The cricketing skit was bad enough. According to the then deputy cabinet secretary, Helen MacNamara, the nation’s health secretary told her he was “loving” the responsibility of leading the NHS through the worst and most deadly crisis in its history, before taking up a batsman’s stance before her in Downing Street. He mimed knocking Covid for six as he bragged, “They bowl them at me, I knock them away”.
Yet even this was nothing compared to the extraordinary testimony from Simon Stevens, the former CEO of NHS England. In the event that the NHS became overwhelmed, Stevens told the Covid Inquiry, Hancock declared that he – rather than the medical professionals – “should ultimately decide who should live or die”.
The idea that any politician would be better equipped to make such difficult ethical decisions over and above the senior doctors who spent six years at medical school, then 10 years in medical training, and who immerse themselves in matters of life and death on a daily basis, is nonsense. Even worse: it’s arrogant.
I am a palliative care doctor. For me and my colleagues, matters of life of death are particularly familiar. We ask ourselves these vital questions on a daily basis: should we continue or withdraw life-prolonging treatment? What are the patient’s views on this matter and how do we honour them? Can anyone shed light on what mattered most to a patient no longer able to speak for themselves?
No-one wants to have these conversations. But it’s our job – one we strive to undertake with the utmost sensitivity and gravity.
Sometimes you lie awake all night haunted by whether the “best interests” decision reached in an emergency hospital ethics committee was the right one. It can weigh on your soul – and it should do. Anyone who imagines themselves playing God lightly shouldn’t be within a million miles of the NHS, let alone involved in life-and-death decision-making.
So where does this leave Hancock, a man whose moral compass seems so skewed he saw nothing wrong in parading himself on reality TV after his fall from grace? A man who assured the nation he would be giving generously to his local hospice, then donated a mere 3 per cent of his £300,000 ITV appearance fee to charity? Who still thinks he can justify breaking the Covid laws he imposed on others with the airy assertion that he was “in love”?
I often thought about love during Covid. As I held the iPad close to a dying patient’s face while their husband, wife or child sobbed their goodbyes. As some of my colleagues left their children for months to live in hospital accommodation so as not to infect them with the virus. As my own children cried and begged me not to go to work because they didn’t want their mum to die. Love is sinew, courage, self-will and sacrifice. Above all, it means elevating someone else above yourself.

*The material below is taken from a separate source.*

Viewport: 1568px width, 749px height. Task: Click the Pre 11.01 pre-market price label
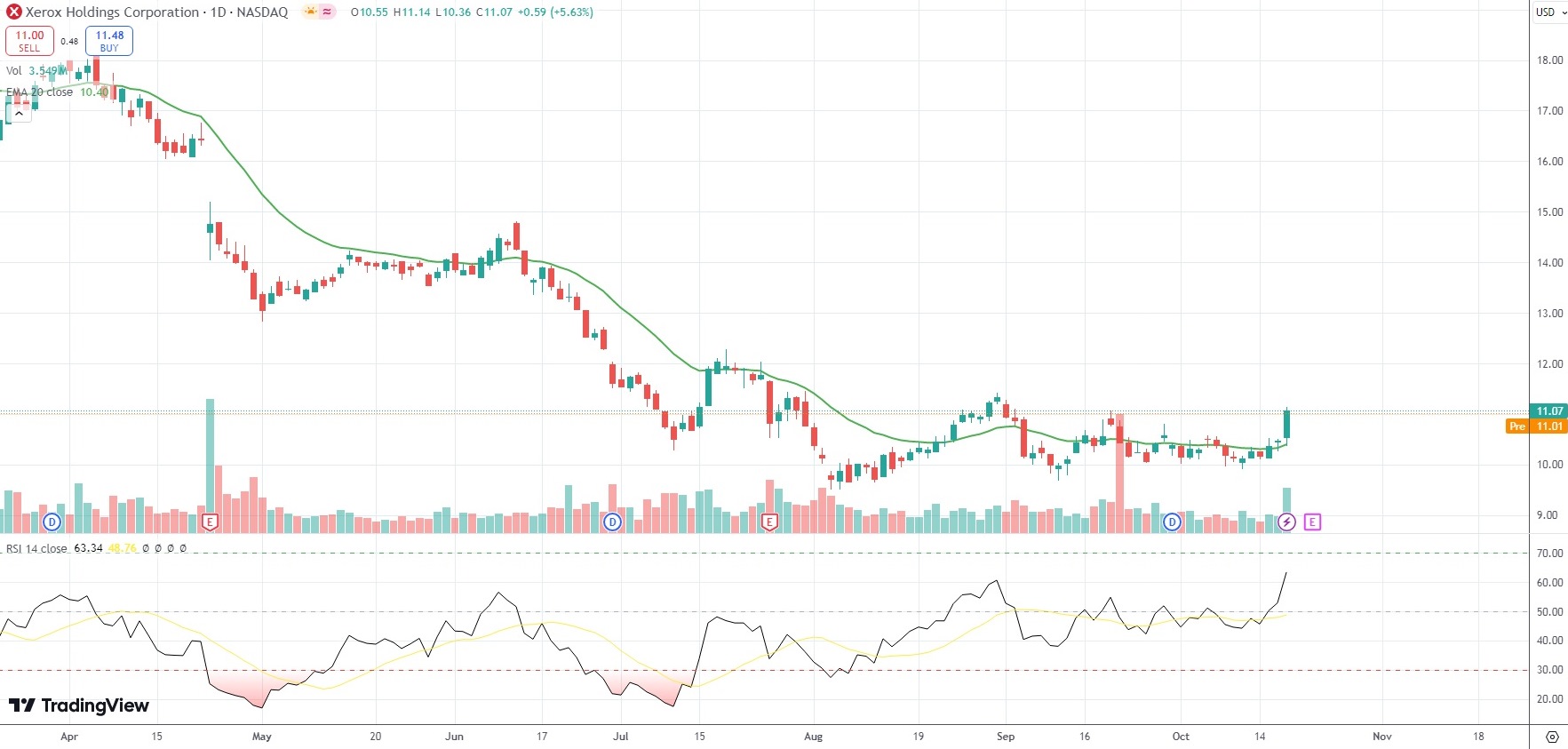(x=1536, y=426)
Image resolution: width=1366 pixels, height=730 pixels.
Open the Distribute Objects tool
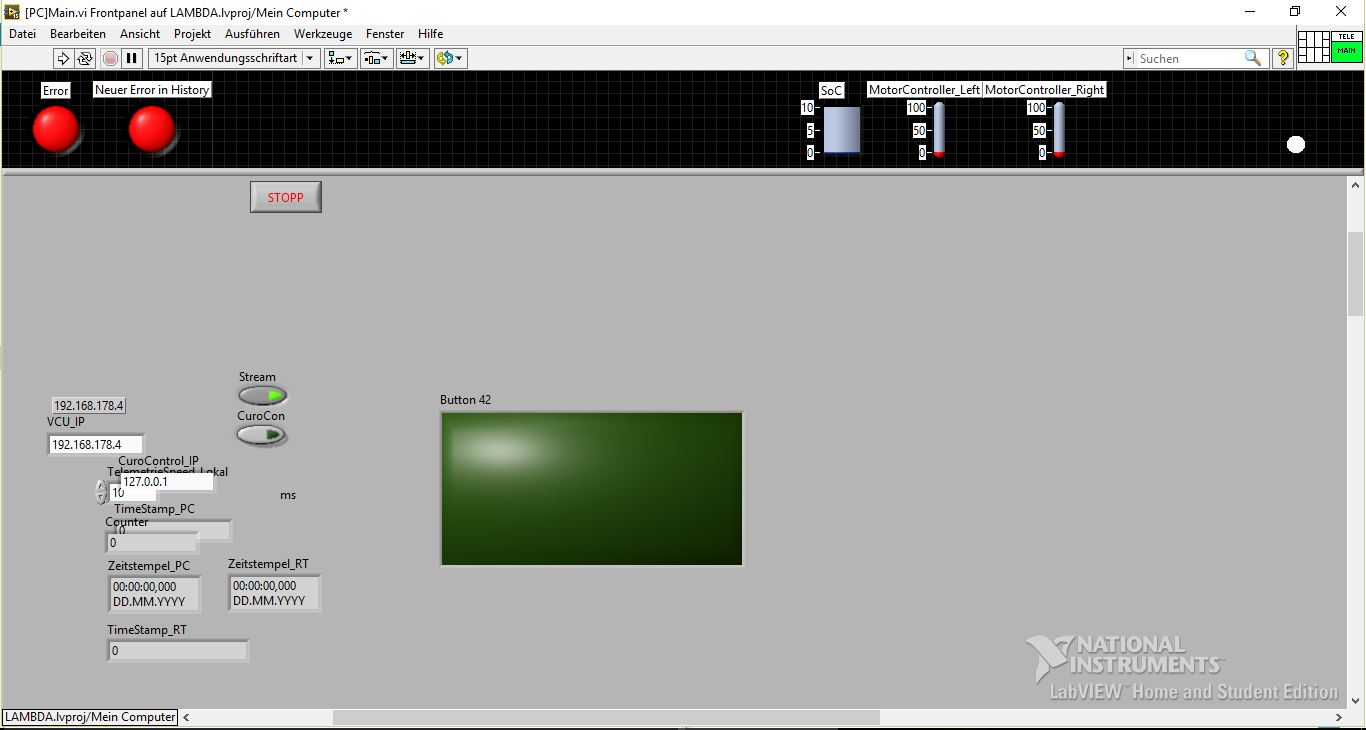coord(376,58)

The only part of Hancock I have witnessed in elevation is his stratospheric self-delusion. As Helen MacNamara put it this week, he displayed “nuclear levels of overconfidence”. Hancock was the Mr Bean of pandemic management who saw himself, ludicrously, as its Top Gun.
His folly and lack of insight may be pitiful, but for a country still bruised and reeling from a Covid death toll of over 200,000, they are nothing less than tragedy.